START Given entries

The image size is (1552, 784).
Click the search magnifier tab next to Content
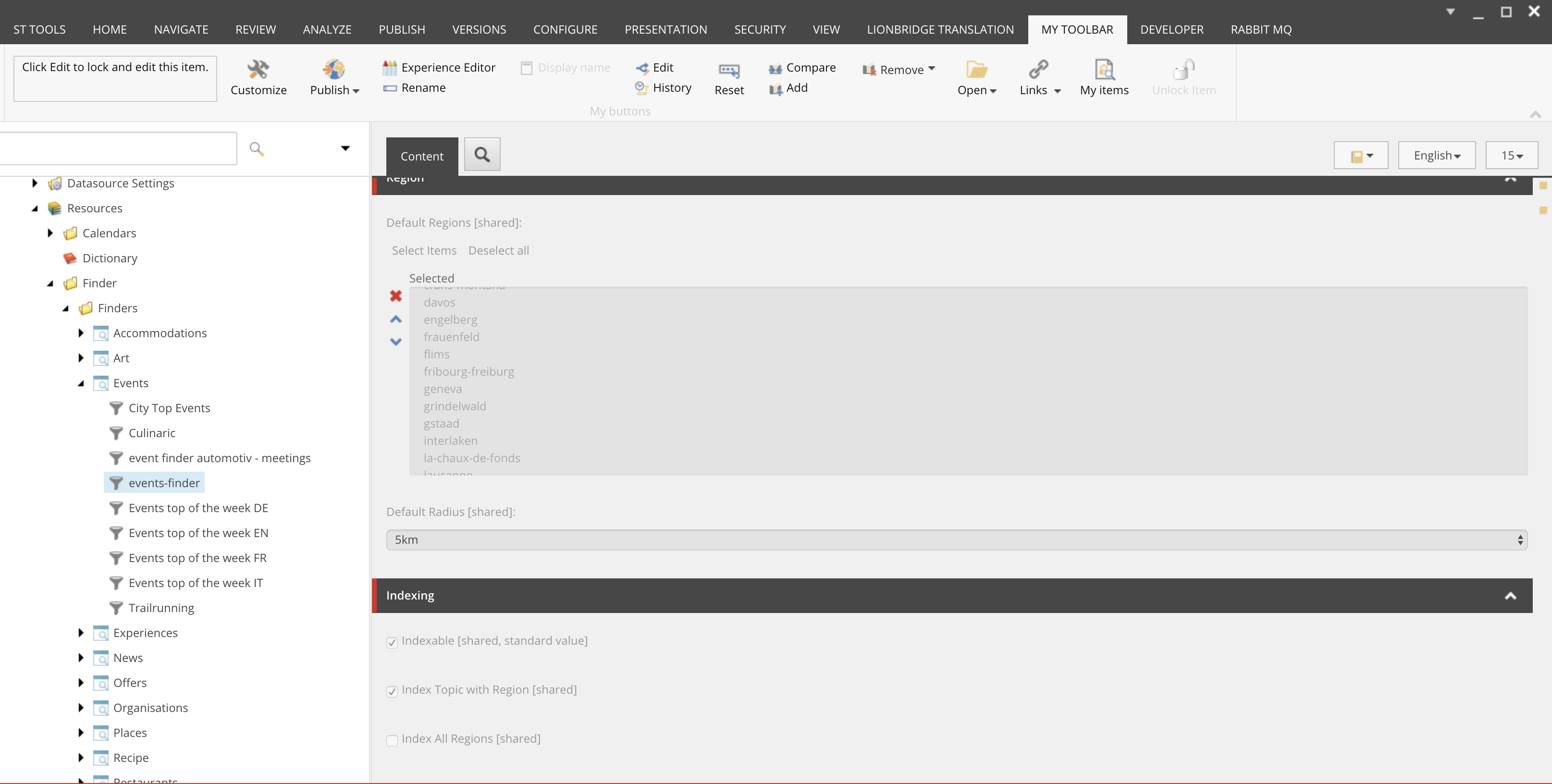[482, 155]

END Given entries
START Given entries

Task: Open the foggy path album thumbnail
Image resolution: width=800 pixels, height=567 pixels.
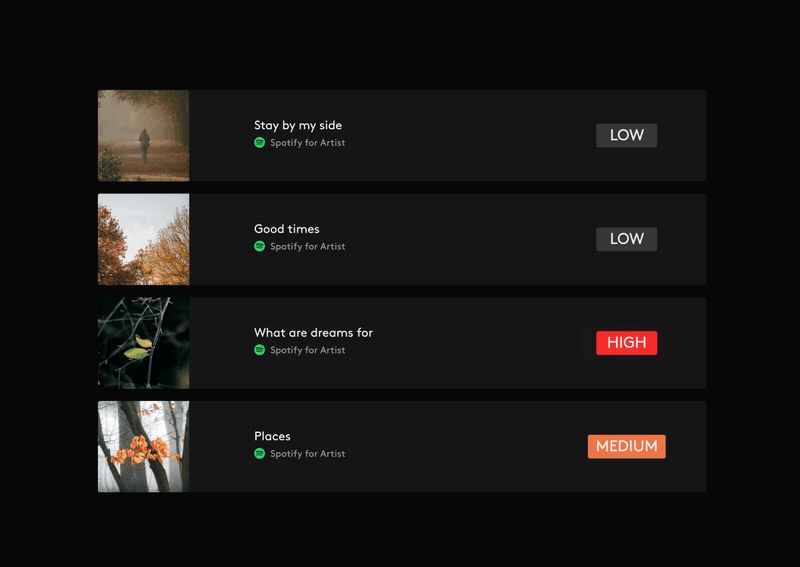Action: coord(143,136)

END Given entries

▶ **Objective**: Convert the lines of the material from the line containing "Task: Open the foggy path album thumbnail" through the line containing "Action: coord(143,136)", inclusive, into a Markdown table with the columns n and Line, giving the row number and the line and omitting blank lines. Omit the pictures from the answer.

▶ **Answer to the problem**:
| n | Line |
|---|---|
| 1 | Task: Open the foggy path album thumbnail |
| 2 | Image resolution: width=800 pixels, height=567 pixels. |
| 3 | Action: coord(143,136) |